■ JOBS
a - In the car audio wiring text, what material are higher end connectors made of?
b - Carry the car audio wiring text on from the point where it stops.

## Start SELECTED EXCERPT

When choosing connectors, battery terminals, wire reducers, fuse holders and distribution blocks it is vital to pay attention to the material they are made from. Most commonly found cost effective of the parts listed above will be made from brass, stainless steel, nickel and aluminum as to assure they endure the elements. Where higher end connectors will be made of copper. This is obviously due to the fact that copper is a much more efficient conductor than the other materials listed.
Some of these connectors and terminals will be constructed of one material and plated with a more efficient and less corrosive material, such as brass plated in gold. Make sure to read the descriptions of the parts, and try not to identify the material just by their images. For the best current flow use the most conductive material. The chart below shows the overall conductivity of the materials mentioned for connectors.
The chart to the left shows the conductivity of different materials. To the right this depicts the sizes necessary to conduct an equilient amount of electric for each material.
When it comes to reducing wire size from a power source to the load (i.e. alternator to battery, or battery to amplifier) distribution blocks are recommended. It is never recommended to use smaller wire to distribute to power sources that require larger gauge wire than what is coming into the distribution block. We will discuss much more on wire connections and how to properly perform these installations in a future blog on basic wiring techniques. So make sure you follow along!
A small fuse block showing a 4 Gauge to dual 8 Gauge wire split between two amplifiers.
Touching On Grounds
Using single point grounds, or source grounds, in the installation is the best way to alleviate any problems associated with ground paths. This can also make troubleshooting easier because the issue will arise within the entire audio system at once through the similar ground, or not. When finding a good ground point it is recommended that you avoid sharing the audio systems ground points with any factory electrical ground points. This will reduce the chances of unnecessary “clicks” and “pops” in the system.

## End SELECTED EXCERPT
## Start RECORDS

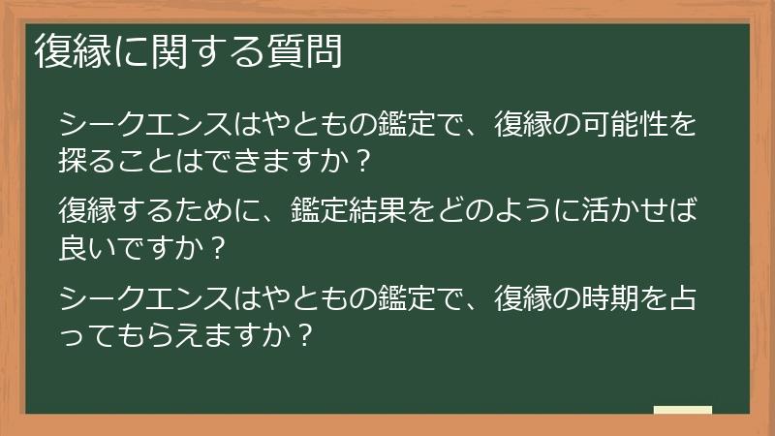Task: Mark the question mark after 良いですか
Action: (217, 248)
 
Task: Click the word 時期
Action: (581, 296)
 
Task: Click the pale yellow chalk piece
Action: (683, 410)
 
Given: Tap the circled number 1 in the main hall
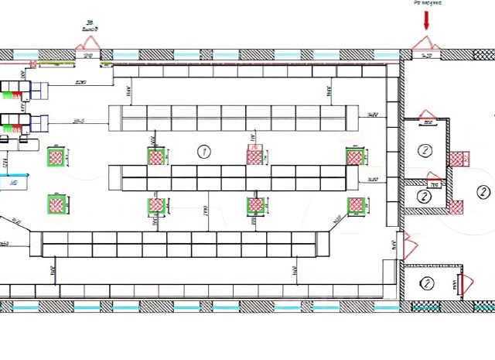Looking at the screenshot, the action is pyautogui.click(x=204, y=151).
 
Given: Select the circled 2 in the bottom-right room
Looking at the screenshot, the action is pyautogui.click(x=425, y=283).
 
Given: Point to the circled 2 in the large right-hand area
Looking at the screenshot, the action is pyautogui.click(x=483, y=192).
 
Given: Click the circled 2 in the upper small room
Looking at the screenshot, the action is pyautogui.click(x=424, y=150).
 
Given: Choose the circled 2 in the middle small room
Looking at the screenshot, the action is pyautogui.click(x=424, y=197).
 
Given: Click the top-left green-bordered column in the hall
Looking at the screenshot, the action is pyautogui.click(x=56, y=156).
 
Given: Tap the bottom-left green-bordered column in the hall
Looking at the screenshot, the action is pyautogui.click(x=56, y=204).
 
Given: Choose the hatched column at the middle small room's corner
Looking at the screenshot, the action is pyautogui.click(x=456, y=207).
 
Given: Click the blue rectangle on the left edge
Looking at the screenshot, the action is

## End RECORDS

■ ANSWERS PROVIDED
a - Copper.

b -
When adding a new ground point be sure to sand or scuff the ground point to remove the paint and primer which will ensure the best flow of electricity through the circuit. Many of the vehicles on the road today are constructed of different materials and designed many different was. Some vehicle, such as older late model cars, will have a solid steel frame that the body sits on. This frame acts as a lager conductor from front to rear as it is usually grounded to the front batter and motor. Utilizing the steel frame and body of an older vehicle is typically enough return path for most daily driven systems.
This picture shows two sheet metal panels bonded together at the rear of a vehicle.
When it comes to newer vehicles on the road we have variables we must consider that weren’t as prominent with earlier vehicles, such as, non-conductive bushings that may connect the motor or body to the chassis. With uni-body vehicles we have to consider the fact that the only conductive surfaces from front to rear are multiple pieces of sheet metal that is only connected by small spot welds and non-conductive permanent bonding agents.
Some manufacturers are even known to use materials other than metal to construct the vehicle leaving even less conductive ground return path. In some vehicles it may be necessary to run a full length ground along with the power wire, which is similar to marine applications. You can use all the same principals for finding the proper power wire material and length to determine whether, your vehicle specifically, has enough conductive surface area between the battery and audio system components in order to remain efficient.
Marine & Luxury Craft Wire
When it comes to marine audio installation it is important to extend the same amount of ground wire as positive to any powered source. Most marine crafts (boats, pontoons, floating homes, etc) do not have an abundant ground source throughout the entire vessel. Use the same or greater sized wire (within 19ft, or up a size if longer) to provide solid ground connection to the batteries and charging system. Do not rely on aluminum structures to conduct the proper amount of electricity.
It’s a bit of a different game when it comes to wiring up a UTV, motorcycle, scooter or any other small engine craft that has a stator in place of an alternator. Energy is neither created nor destroyed it is simply transferred. With this being said we recognize that smaller motors don’t create as much power as a full size vehicle engine and this translates in the electrical rectification process. Also having a smaller battery for electrical storage is another downfall to adding more “load” to a small engine craft. Make sure you know how much power can be added before choosing your audio system and wire to install it!
UTVs may typically require high current wires that aren’t any larger than 8 gauge to run the full audio system due to the low powered electrical system.
Simple Science & Methodical Math
If you’re familiar with Ohms Law this section can greatly benefit you for finding any number of ratings when it comes to Power, Current, Voltage and Resistance. If this is new to you then I will include a small definition and example to help you, some what, grasp the concept.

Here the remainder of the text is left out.